Selection =>
·····

Monday, March 30, 2009

Irena's Vow

GRADE: B-

By Dan Gordon. Directed by Michael Parva. Walter Kerr Theatre. (CLOSED)

Moving to Broadway after a hit Off-Broadway run, Dan Gordon's Holocaust-themed play divides critics: A number of reviewers find its true tale of a young Polish woman hiding a dozen Jews from certain death as thoroughly gripping as it is moving, while a chorus of the less enchanted consider it predictable, uninvolving, even taste-challenged. Tovah Feldshuh gets uniformly high marks, and a few gushing valentines, for her lead turn, though few critics are as admiring of the supporting cast.


Backstage A+
(David Sheward) You need to catch Tovah Feldshuh. This multiple Tony nominee and Drama Desk winner gives a tour de force performance and may spark enough excitement to make Irena's Vow the sleeper hit of a crowded season...In a perfect wedding of actor and script, neither Feldshuh nor Gordon stoops to syrupy sentimentality in a straightforward, cleanly paced depiction of complicated events. The horrors of the Holocaust are revealed on Feldshuh's eloquent features as Irena haltingly relives atrocities. Her hesitations before she can describe what she has seen speak louder than any graphic depiction...Though Irena's Vow is physically small by Broadway standards and lasts only 90 minutes, it's a giant of a play featuring an equally giant star performance.

Bloomberg News A
(John Simon) Astounding human heroism and the amazing Tovah Feldshuh triumph in the blend of a powerful true story, suspenseful dramatization and humorous leavening. The result should prove a sure-fire crowd pleaser on Broadway...What a prodigy the actress is, enacting as she does both the old widow Irena Opdyke in America, lecturing to schoolchildren about her exploits, and the young Polish Irena Gut living them, while also making smooth, artful transitions between the two. She throws herself into the two roles brazenly, with brilliantly histrionic technique redolent of an earlier era...Gordon has written an effective thriller, which Michael Parva has cleanly staged on Kevin Judge’s stark set, filled out by Alex Koch’s grimly evocative projections.

Talkin' Broadway A
(Matthew Murray) If there’s been any doubt as to the identity of Broadway’s greatest living star, there won’t be once word spreads about Irena’s Vow...Irena Gut Opdyke was worth cheering for what she did, and Feldshuh - if in an entirely different way - is as well for bringing this unsung woman to sumptuous theatrical life. Explaining exactly what Feldshuh does isn’t easy, because she does everything...Even when she’s required to speechify - which she frequently is - Feldshuh grants the words importance without consciously elevating them to banner headlines. She so taps into Irena’s soul that she brings a freshness to the dramatic clich├ęs that Gordon doesn’t pretend to avoid in his script; as the writing is a combination of hagiography and thesis-cold research, this can’t be easy. But Feldshuh never lectures, scolds, or preaches through her portrayal.

Curtain Up A
(Elyse Sommer) I know I was choked up all over again. As was true on the Off-Broadway production, it's Feldshuh's ability to literally let down her hair and turn from an elderly lecturer to a gutsy young Polish girl and that young woman's heroic story that make this a more memorable and powerful experience than many a more sophisticated script...The flashback structure once again relieves the audience of some of the tension with which this story bristles...Don't wait for the movie. See it live now.

·····

Task requirements => Copy word for word the passage of the Irena's Vow review roundup that starts at "Moving to Broadway" and stops after "the supporting cast.".

Information shown =>
·····

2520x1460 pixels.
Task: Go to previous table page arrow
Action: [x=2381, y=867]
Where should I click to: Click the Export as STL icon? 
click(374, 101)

·····

Exercise solution =>
Moving to Broadway after a hit Off-Broadway run, Dan Gordon's Holocaust-themed play divides critics: A number of reviewers find its true tale of a young Polish woman hiding a dozen Jews from certain death as thoroughly gripping as it is moving, while a chorus of the less enchanted consider it predictable, uninvolving, even taste-challenged. Tovah Feldshuh gets uniformly high marks, and a few gushing valentines, for her lead turn, though few critics are as admiring of the supporting cast.